Fix TYPE_E_WRONGTYPEKIND (0x8002802A) – Registry Type Mismatch
This error pops up when COM or VB6 code expects a type that doesn't match. The fix is almost always a registry cleanup or a forced re-registration.
I know this error makes you want to throw your keyboard across the room. You're coding, registering a COM component, or running an old VB6 app, and suddenly 0x8002802A slaps you in the face. Let's fix it so you can get back to work.
The Fast Fix: Re-Register the Problematic DLL
Nine times out of ten, this error means a DLL or OCX you registered is pointing to the wrong type library. Start here:
- Open Command Prompt as Administrator (search for
cmd, right-click, choose Run as administrator). - Find the component that's failing. If you don't know which one, look at the error message – it usually mentions a specific file or CLSID.
- Run this command, replacing
your.dllwith the actual file name:
regsvr32 /u your.dll
regsvr32 your.dll
This unregisters and re-registers the DLL. I've seen this fix the mismatch instantly. Works on Windows 10, 11, and even Server 2019.
Still Broken? Check the Registry
If re-registration didn't cut it, the registry likely has a stale or wrong type library entry. Open regedit (again as Administrator) and navigate to:
HKEY_CLASSES_ROOT\TypeLib\{YOUR-GUID}
Look for the GUID associated with your DLL. You can find it by searching for the DLL name. Once there, expand the version folder (e.g., 1.0). Under that, you'll see subkeys like 0, 1, 2, etc. – these represent different language/locale IDs. The error means the type kind (like TKIND_COCLASS vs TKIND_INTERFACE) doesn't match what the caller expects.
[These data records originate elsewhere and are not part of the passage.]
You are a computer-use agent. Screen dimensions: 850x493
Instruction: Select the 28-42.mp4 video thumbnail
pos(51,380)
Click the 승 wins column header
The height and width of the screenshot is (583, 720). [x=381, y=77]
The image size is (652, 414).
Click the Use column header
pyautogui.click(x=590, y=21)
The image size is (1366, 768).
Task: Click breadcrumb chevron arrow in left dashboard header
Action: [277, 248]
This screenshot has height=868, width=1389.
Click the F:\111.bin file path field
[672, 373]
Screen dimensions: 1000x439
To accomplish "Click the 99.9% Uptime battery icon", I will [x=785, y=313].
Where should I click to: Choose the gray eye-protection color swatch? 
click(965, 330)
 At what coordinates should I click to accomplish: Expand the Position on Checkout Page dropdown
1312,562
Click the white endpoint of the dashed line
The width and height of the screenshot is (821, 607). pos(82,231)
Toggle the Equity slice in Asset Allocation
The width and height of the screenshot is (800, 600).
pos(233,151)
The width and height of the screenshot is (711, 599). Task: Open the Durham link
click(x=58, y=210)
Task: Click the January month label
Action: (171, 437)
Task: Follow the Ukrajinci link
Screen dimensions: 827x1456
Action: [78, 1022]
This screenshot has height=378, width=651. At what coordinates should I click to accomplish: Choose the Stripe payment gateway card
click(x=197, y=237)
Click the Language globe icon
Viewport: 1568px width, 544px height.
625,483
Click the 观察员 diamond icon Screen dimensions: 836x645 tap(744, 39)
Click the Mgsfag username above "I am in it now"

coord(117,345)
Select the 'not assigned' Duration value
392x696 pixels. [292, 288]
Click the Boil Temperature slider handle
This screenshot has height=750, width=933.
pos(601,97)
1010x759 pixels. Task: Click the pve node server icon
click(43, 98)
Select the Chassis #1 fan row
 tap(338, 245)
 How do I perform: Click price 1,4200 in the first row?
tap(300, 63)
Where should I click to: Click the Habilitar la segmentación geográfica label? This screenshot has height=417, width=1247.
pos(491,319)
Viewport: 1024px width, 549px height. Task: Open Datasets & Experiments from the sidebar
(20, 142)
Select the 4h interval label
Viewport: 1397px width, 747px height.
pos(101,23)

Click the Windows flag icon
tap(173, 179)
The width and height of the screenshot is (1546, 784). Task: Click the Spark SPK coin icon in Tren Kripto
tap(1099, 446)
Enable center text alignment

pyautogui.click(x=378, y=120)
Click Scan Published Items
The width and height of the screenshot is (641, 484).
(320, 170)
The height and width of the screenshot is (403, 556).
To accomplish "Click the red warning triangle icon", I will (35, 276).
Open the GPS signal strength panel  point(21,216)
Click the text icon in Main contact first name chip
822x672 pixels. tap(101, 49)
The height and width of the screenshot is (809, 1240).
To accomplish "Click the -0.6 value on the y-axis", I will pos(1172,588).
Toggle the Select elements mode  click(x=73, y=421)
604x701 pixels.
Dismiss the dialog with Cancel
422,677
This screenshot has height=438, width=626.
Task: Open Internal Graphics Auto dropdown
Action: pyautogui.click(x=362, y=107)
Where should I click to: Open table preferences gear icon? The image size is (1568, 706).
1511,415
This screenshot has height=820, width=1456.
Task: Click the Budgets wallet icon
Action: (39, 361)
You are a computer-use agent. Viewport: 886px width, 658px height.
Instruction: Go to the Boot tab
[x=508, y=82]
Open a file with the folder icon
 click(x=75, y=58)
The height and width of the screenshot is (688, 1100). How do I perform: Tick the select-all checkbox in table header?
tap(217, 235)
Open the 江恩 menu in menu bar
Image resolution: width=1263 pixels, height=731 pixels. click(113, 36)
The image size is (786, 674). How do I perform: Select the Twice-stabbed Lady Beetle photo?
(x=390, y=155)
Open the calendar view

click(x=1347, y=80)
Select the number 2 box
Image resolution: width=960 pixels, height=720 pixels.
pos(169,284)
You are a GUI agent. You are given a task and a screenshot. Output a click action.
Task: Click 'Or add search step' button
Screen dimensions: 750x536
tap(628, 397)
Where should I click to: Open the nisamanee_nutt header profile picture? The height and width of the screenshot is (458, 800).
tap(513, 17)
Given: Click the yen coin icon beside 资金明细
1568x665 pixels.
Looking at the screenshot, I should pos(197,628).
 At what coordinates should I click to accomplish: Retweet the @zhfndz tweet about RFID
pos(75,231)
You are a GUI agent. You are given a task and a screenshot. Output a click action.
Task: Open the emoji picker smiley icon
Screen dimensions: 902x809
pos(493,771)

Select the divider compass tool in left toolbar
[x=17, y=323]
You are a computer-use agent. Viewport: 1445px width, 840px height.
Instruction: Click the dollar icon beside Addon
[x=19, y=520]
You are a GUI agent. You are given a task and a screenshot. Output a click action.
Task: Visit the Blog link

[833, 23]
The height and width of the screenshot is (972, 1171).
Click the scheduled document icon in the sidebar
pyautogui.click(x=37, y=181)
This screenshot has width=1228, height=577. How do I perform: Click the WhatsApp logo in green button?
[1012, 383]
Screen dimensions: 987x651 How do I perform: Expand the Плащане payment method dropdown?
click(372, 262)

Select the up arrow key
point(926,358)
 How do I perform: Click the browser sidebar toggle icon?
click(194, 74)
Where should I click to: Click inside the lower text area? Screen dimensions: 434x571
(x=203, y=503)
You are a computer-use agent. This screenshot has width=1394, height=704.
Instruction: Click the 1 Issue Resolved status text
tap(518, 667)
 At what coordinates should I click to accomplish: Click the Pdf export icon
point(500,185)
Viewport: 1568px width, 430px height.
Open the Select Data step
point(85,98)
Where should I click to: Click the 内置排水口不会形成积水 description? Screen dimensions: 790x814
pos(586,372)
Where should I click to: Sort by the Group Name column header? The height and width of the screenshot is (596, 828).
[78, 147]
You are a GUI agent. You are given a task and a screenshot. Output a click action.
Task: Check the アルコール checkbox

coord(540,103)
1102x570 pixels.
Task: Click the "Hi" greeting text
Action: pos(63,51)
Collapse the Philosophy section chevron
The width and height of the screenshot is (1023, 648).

What to do: Delete the entire GUID branch and re-register the DLL from scratch. I'm serious – nuke it. Back up the key first (right-click > Export). Then run the two regsvr32 commands again. This forces the system to rebuild the type library entry correctly.
Why This Happens
Under the hood, Windows uses type libraries to tell COM clients what interfaces, classes, and enums a component exposes. Each type entry in the registry has a TKIND – kind of like a label saying "I'm a coclass" or "I'm an interface." When a client asks for a specific type and finds a mismatched TKIND, it throws TYPE_E_WRONGTYPEKIND.
Common triggers:
- You installed a new version of a component over an old one without uninstalling first.
- A third-party installer left behind corrupted registry entries.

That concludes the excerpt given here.